Seitenauszug ->
„Ich bin glücklich. Ich bin frei. Das wünsche ich allen Frauen.“
Seit Fatma Akay-Türker vor drei Jahren aus dem Obersten Rat der Islamischen Glaubensgemeinschaft ausgetreten ist, arbeitet sie daran, eine Alternative gegen die patriarchale Ausrichtung der IGGIÖ aufzubauen, wie sie erzählt. Mit ihrem „Verein Muslimische Frauengesellschaft in Österreich“ möchte die Historikerin die Teilhabe von Frauen stärken. Ein Beitrag im neuen MO-Magazin für Menschenrechte. Interview: Alexander Pollak, Gunnar Landsgesell, Fotos: Magdalena Blaszczuk
Fatma Akay-Türker, promovierte Historikerin und Ex-Islamlehrerin, legte nach vielen Jahren das
Kopftuch ab. Sie möchte im Einklang mit der islamischen Lehre eine liberale Alternative bieten.
Sie sind vor drei Jahren aus dem Obersten Rat der Islamischen Glaubensgemeinschaft (IGGIÖ) ausgetreten. Aus Protest gegen deren konservative, patriarchale Ausrichtung. Mittlerweile haben Sie ein Buch über Ihre Erfahrungen geschrieben und einen Verein gegründet, der liberale Kräfte in der Community stärken soll. Auf wen zählen Sie, wird das mithilfe einer jungen Generation gelingen?
Die Jungen, die in Österreich geboren sind, haben hier alle Möglichkeiten, auch solche, die in den Herkunftsländern ihrer Eltern nicht existieren. Sie beherrschen die Sprache sehr gut, sie haben Bildung und trotzdem machen sie konservativ weiter. Aber eine Mehrheit der Muslime ist weltoffen, liberal, ihr Problem ist nur: Sie sind nicht organisiert. Ihre Stimme hört man nicht. Und sie trauen sich auch nicht, sich zu Wort zu melden, weil wenn man kein Kopftuch trägt, ist man schon eine schlechte Muslimin. Oder, je nach Religionsverständnis, sogar gar keine Muslimin mehr. Da wird es schon schwer, sich zu äußern. Ich bin eine der wenigen, die sich zu Wort melden kann, weil ich mich mit der Lehre sehr gut auskenne. Öffentliche Kritik gibt es deshalb nicht, aber in den Milli Görüs-Moscheen wird schon Propaganda gegen mich gemacht, weil sie meinen, dass ich auf einem Irrweg bin.
Macht Ihnen das Sorgen?

(Daten zur Ortung sichtbarer Ziele)
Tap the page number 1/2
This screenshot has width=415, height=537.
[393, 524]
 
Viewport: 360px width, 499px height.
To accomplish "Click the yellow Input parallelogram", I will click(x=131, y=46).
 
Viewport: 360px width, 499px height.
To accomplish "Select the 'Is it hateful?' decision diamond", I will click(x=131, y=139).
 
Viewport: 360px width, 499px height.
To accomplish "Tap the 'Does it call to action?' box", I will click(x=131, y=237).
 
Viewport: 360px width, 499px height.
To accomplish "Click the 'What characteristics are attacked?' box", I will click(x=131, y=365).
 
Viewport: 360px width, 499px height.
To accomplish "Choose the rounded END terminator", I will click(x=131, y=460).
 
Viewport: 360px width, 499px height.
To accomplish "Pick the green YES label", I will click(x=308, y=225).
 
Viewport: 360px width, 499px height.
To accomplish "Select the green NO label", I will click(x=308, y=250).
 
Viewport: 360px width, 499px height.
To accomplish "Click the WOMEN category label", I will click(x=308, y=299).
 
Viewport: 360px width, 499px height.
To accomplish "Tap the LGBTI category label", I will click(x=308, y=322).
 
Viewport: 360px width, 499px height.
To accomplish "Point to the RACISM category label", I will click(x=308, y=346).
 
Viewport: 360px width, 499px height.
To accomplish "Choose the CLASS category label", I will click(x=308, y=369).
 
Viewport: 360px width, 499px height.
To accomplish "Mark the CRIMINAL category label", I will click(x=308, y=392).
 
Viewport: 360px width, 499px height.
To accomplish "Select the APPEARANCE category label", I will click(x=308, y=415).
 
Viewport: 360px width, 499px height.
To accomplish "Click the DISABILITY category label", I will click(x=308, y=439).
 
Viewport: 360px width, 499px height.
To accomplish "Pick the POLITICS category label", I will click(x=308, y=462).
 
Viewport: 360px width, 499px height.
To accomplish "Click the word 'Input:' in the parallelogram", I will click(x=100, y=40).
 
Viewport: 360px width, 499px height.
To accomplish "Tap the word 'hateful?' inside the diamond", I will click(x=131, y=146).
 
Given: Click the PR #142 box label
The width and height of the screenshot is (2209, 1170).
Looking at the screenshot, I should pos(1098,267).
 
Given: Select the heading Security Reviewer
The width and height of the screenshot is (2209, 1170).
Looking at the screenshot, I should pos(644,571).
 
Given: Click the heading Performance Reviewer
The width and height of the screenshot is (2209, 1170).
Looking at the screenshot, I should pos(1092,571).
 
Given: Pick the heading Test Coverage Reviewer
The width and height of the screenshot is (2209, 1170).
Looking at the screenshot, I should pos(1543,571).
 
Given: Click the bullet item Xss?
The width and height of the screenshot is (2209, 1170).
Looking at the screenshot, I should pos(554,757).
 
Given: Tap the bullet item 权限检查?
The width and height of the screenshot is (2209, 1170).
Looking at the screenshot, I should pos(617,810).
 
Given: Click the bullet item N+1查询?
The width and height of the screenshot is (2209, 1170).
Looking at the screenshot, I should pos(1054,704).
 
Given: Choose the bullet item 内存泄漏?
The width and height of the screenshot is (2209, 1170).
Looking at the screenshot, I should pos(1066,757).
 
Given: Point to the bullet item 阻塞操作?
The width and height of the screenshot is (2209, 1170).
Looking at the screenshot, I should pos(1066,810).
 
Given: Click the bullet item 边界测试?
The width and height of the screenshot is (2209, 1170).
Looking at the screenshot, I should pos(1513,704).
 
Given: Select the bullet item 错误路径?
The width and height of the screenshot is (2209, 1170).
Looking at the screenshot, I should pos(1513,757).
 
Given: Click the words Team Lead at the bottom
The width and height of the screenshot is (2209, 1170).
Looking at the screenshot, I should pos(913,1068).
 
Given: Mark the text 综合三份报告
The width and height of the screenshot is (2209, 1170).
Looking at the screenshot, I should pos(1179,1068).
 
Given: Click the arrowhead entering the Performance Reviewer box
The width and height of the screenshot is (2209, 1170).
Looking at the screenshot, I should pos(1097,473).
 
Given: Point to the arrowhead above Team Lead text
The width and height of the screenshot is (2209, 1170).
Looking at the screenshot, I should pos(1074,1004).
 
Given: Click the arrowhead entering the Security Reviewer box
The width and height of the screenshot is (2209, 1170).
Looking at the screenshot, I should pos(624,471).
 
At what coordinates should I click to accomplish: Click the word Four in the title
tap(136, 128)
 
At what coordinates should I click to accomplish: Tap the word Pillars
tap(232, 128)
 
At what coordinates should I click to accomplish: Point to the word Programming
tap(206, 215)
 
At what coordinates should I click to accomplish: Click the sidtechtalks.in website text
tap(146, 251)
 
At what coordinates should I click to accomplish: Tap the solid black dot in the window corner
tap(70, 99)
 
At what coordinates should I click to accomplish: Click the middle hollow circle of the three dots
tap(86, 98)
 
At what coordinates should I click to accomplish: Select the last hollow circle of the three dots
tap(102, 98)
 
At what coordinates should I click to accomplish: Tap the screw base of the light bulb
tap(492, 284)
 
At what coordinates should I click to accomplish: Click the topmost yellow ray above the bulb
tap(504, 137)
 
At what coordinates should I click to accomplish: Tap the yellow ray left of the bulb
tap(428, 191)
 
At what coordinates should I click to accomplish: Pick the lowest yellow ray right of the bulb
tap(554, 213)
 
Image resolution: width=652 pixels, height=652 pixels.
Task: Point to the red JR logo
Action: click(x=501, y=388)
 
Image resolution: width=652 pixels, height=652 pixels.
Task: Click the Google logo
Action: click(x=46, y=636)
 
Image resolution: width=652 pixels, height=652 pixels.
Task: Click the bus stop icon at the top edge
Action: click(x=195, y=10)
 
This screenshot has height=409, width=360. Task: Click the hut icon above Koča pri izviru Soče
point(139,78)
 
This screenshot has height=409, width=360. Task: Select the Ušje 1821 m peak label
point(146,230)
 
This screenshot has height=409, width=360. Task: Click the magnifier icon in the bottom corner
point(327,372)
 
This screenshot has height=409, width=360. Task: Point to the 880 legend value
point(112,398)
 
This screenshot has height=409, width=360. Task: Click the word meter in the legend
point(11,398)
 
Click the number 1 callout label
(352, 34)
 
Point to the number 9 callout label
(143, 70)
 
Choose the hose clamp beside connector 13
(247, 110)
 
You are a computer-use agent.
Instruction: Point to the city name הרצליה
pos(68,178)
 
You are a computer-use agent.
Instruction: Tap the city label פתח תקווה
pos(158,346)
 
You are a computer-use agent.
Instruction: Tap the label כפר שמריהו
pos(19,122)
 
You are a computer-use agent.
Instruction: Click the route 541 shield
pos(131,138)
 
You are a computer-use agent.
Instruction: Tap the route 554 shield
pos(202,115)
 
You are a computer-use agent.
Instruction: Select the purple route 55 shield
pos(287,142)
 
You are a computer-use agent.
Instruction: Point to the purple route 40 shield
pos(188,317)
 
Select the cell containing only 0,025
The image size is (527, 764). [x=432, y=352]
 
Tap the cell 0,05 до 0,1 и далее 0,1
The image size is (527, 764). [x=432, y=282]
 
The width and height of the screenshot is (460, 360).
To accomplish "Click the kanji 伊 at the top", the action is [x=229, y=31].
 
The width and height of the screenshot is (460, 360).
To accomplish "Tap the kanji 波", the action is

Aufgabenstellung ->
Setze das Interview mit Fatma Akay-Türker dort fort, wo der Auszug endet. Die Zeilen spielen hierfür keine Rolle.

Lösung ->
Nein, im Gegenteil. Und ich sehe auch eine Verpflichtung bei mir, umso mehr, als ich als Religionslehrerin jahrelang ein traditionelles Islam-Verständnis unterrichtet habe. Eine meiner Schülerinnen hatte mich einmal gefragt: „Frau Professor, ist das Kopftuch für Frauen Pflicht?“ „Natürlich“, habe ich geantwortet – wir kannten ja keine andere Sichtweise. Und die Schülerin weiter: „Ist es für Männer Pflicht, sich traditionell zu kleiden?“ „Nein“, sagte ich. Da meinte sie: „Das ist doch ungerecht.“ Damit hatte sie recht, denn wenn es darum geht, was im Islam erlaubt ist, geht es immer nur um Frauen. Und Männer entscheiden das. Über Männer spricht man gar nicht. Deshalb muss man ganz stark trennen: Was steht tatsächlich im Koran, und was wurde dem von Männern an patriarchalen Auslegungen hinzugefügt.
Ihre Kritik an diesen Verhältnissen ist deutlich geworden, haben Sie das Gefühl, sie wird gehört?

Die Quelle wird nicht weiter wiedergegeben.